_Assignment_: Could you restate the entries word for word, without the images?

Extracted records
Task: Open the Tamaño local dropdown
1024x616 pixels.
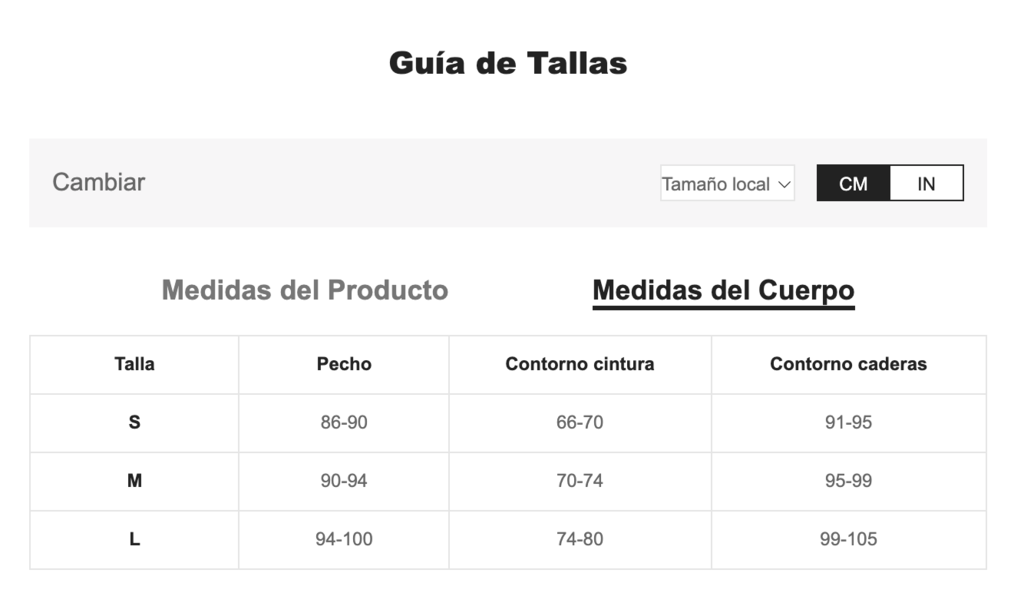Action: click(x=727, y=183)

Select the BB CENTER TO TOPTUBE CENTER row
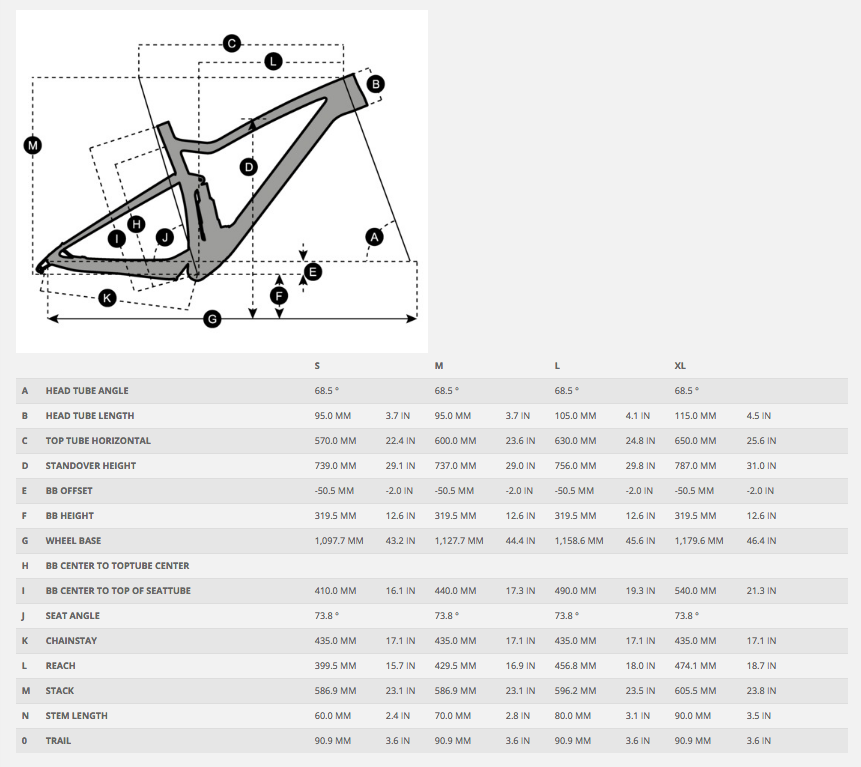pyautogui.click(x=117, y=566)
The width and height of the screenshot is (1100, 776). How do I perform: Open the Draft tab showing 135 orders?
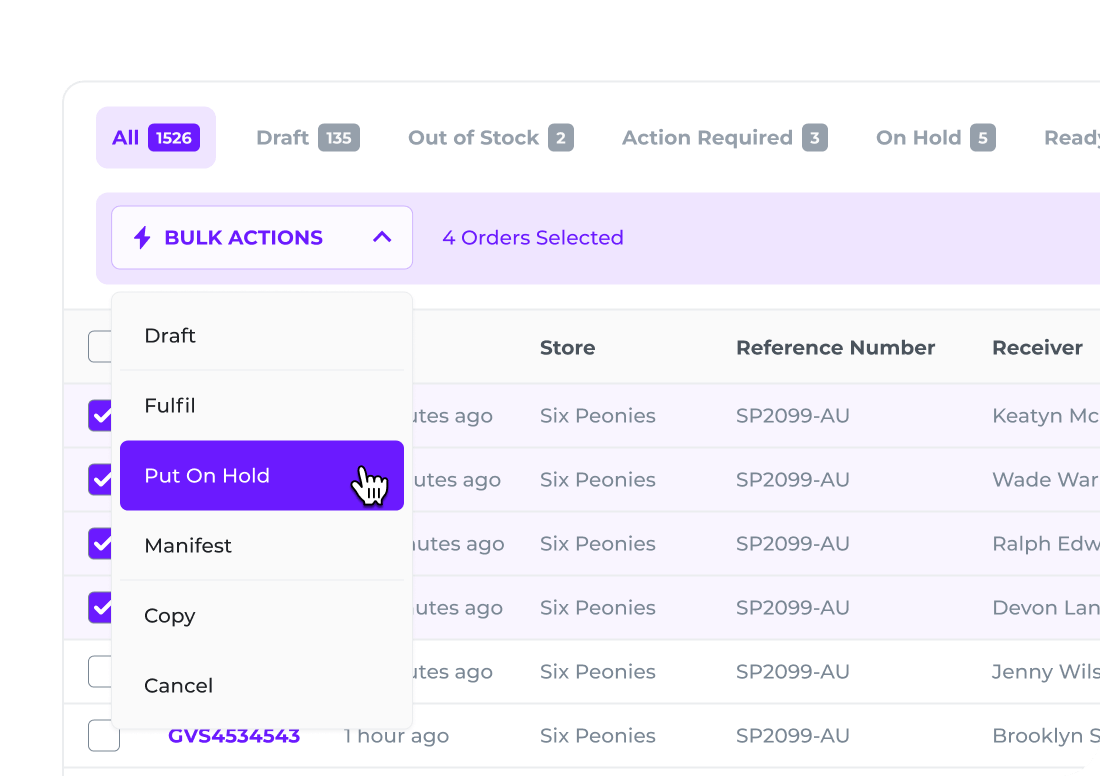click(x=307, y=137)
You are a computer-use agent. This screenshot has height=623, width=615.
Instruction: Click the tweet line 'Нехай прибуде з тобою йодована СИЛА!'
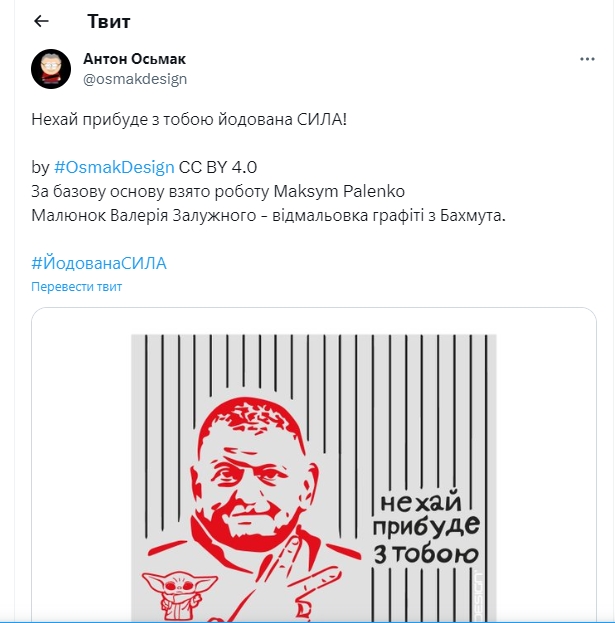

_The answer_:
Task: Open the Tamaño local dropdown
1024x616 pixels.
Action: click(x=727, y=183)

Select the BB CENTER TO TOPTUBE CENTER row
pyautogui.click(x=117, y=566)
The width and height of the screenshot is (1100, 776). How do I perform: Open the Draft tab showing 135 orders?
click(x=307, y=137)
You are a computer-use agent. This screenshot has height=623, width=615.
Instruction: Click the tweet line 'Нехай прибуде з тобою йодована СИЛА!'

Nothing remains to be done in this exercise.